FOMO, Important to learn to pass on trades. I did it myself yesterday with silver . . Too late to the party.
Every succesful trader has to deal with his own psychological aspect in trading. Knowing yourself, how you react and most importantly how you adjust it, is the key. There are books you can read about it, you can get a mental coach, or be so 'aware' that you can fix it on your own, after carefully documenting what you think and feel at that moment and adjust accordingly.
Amygdala (fear of loss) and - possibly - lack of a strategy. The first is corrected by willingness to repeatedly go through the experience of moderately high pain (losses).
What is your trading plan for entry and exit? Saying that you were excited is enough that you have no clear trading plan or enough experience. You are supposed to only feel boring because the result after entry will always be three situations; profit, breakeven and loss.

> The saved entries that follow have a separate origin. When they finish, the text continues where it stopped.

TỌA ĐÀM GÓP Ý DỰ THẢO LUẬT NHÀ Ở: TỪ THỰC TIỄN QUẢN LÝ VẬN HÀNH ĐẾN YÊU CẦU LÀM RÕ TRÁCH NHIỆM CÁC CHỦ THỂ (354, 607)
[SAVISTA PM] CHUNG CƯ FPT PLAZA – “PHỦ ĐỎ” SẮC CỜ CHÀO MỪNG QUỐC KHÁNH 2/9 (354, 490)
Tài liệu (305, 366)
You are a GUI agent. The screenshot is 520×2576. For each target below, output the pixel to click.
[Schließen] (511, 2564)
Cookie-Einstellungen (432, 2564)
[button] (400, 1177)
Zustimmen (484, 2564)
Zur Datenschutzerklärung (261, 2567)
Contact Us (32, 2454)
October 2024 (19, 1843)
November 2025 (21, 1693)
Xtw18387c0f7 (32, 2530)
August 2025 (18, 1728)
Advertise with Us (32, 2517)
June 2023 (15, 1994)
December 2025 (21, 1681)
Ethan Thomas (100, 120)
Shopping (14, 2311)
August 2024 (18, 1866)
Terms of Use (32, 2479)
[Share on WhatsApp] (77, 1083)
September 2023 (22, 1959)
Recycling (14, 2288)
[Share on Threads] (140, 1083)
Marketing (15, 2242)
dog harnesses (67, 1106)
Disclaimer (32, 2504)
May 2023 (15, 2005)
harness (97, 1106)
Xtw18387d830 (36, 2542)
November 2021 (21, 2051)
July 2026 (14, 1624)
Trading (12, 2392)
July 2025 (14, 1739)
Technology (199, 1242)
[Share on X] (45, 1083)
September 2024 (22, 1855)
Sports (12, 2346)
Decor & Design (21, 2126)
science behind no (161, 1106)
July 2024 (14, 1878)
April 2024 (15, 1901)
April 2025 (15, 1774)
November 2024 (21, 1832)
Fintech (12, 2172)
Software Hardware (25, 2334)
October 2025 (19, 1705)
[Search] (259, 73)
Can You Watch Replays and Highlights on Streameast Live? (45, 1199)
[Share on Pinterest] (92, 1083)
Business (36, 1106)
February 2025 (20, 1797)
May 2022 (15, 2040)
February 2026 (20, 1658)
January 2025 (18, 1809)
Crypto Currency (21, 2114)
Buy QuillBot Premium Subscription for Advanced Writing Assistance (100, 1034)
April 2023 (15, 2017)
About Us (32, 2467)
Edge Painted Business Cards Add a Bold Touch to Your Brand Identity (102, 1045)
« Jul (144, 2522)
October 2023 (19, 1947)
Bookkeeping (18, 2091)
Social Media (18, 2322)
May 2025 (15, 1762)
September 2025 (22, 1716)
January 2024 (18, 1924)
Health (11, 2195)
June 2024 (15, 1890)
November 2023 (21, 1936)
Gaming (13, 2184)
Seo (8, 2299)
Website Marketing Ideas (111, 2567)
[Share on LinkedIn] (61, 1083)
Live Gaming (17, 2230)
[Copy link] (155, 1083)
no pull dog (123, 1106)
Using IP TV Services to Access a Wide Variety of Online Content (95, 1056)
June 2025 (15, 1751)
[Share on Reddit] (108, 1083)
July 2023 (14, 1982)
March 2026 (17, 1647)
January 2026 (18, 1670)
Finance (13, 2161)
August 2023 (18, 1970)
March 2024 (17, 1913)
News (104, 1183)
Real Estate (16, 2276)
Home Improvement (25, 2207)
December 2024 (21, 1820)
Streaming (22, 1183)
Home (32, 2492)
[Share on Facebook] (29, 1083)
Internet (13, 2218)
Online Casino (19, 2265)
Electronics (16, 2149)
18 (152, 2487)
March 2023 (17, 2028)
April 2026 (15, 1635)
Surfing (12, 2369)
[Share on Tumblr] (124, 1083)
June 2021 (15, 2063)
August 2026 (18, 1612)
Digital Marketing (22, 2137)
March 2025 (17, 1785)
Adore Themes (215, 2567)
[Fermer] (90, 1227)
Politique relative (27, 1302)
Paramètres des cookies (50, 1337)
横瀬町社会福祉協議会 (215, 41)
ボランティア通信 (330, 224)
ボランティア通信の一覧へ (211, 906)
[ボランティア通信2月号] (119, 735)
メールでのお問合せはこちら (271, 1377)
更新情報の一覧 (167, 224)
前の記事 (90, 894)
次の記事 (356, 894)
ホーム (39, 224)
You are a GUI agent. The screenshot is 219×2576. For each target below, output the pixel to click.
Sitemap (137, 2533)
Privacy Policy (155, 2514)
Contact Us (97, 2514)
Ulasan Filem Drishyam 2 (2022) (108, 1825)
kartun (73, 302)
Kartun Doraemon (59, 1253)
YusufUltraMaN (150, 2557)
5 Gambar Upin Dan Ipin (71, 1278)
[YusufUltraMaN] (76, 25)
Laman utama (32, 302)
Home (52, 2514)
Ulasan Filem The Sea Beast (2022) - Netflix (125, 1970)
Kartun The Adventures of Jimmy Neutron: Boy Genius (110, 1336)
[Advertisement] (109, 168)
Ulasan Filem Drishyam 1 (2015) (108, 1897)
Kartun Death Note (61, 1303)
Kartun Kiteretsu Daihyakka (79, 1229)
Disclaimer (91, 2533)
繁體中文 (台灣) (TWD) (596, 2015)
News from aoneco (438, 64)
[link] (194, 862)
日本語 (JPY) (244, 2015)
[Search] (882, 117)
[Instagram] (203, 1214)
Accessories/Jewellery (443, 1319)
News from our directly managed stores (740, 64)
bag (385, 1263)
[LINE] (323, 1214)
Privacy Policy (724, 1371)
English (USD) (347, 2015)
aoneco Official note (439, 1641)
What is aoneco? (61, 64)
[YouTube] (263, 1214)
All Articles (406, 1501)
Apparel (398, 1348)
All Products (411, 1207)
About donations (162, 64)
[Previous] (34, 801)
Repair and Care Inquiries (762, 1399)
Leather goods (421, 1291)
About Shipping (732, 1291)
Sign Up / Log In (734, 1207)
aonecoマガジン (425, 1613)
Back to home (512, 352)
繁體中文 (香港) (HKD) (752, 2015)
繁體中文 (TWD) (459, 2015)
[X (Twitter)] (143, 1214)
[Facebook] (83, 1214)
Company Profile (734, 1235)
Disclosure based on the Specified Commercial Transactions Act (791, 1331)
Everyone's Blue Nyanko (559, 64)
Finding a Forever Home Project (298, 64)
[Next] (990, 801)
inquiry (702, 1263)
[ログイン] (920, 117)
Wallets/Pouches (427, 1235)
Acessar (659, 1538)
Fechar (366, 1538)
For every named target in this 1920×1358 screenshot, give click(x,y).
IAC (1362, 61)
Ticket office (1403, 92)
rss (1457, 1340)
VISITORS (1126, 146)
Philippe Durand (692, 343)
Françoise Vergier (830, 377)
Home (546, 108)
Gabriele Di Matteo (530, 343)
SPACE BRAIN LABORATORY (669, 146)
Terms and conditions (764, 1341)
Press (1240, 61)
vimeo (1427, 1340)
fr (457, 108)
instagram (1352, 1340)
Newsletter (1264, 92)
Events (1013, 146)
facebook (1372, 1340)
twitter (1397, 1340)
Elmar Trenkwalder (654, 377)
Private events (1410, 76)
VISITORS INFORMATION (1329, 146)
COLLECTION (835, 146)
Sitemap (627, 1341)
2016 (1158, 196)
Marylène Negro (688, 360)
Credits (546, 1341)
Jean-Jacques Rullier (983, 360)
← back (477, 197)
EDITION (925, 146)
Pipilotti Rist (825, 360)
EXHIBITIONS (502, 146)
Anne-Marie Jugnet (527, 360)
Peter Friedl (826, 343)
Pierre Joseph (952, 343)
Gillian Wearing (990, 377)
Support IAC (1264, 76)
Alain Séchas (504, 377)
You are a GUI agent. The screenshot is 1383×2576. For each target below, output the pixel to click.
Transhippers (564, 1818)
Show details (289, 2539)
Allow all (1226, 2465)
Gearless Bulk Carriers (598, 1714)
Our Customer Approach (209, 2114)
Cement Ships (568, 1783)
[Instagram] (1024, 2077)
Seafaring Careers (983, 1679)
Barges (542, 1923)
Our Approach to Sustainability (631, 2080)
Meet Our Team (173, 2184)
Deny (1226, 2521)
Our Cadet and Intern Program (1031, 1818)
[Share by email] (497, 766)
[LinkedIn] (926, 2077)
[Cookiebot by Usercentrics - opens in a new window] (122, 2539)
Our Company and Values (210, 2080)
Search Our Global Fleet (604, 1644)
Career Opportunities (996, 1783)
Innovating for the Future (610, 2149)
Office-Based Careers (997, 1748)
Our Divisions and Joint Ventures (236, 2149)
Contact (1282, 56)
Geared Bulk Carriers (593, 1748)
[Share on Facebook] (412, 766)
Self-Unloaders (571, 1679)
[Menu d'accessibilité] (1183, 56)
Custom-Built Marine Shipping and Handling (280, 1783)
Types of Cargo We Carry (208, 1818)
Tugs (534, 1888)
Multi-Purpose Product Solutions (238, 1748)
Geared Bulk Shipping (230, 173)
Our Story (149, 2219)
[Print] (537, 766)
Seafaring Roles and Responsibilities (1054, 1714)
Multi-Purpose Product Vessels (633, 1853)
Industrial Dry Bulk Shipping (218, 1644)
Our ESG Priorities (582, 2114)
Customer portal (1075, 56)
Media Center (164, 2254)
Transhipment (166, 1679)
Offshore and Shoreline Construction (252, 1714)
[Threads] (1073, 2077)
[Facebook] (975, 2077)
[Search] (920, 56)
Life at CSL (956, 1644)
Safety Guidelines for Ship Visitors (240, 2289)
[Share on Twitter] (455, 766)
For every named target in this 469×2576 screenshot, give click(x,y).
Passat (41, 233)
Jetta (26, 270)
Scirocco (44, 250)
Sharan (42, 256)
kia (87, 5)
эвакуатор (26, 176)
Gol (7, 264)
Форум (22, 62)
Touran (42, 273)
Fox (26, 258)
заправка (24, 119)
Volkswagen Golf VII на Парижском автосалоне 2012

Typically its someone that either doesn't understand the statistics of their trade method or they're trading without a trading plan. The brief hypothesis you gave is not a trading plan nor a trade method. For example, you use the words "I think" a few times without explaining the WHY...usually that WHY will reveal the trading plan or trade method. The above allows emotions, outside influences to control your decision making process...you enter / exit trades and then not even remember WHY you got in the trade in the first place. P.S. Why use the word Hypothesis when you could have used an example of a real trade ? wrbtrader
I agree wrb. Bob2007 what you experienced is so common for traders as you know. My stance is that the impulse we traders have to behave this way does not get corrected by simple actions like risking less money. Although that helps, these impulses are deep in the unconscious. They are kind of similar to addiction, etc. where we want to control it, but just can't--at least consistently. (If you are in "control" 90% of the time in trades--you can still blow all your winnings in the other 10% so that doesn't work.) To put it simply, I believe this situation is created by unfelt / un-dealt with feelings and experiences from the past that are playing out. My work with traders as a coach is to help you feel and process all this stuff so you are free from it. I know some traders don't agree with this approach, but it works. And, the alternative to not really dealing with this stuff at the core can be pricy and painful. I have articles on my blog that give you more detail on this if interested.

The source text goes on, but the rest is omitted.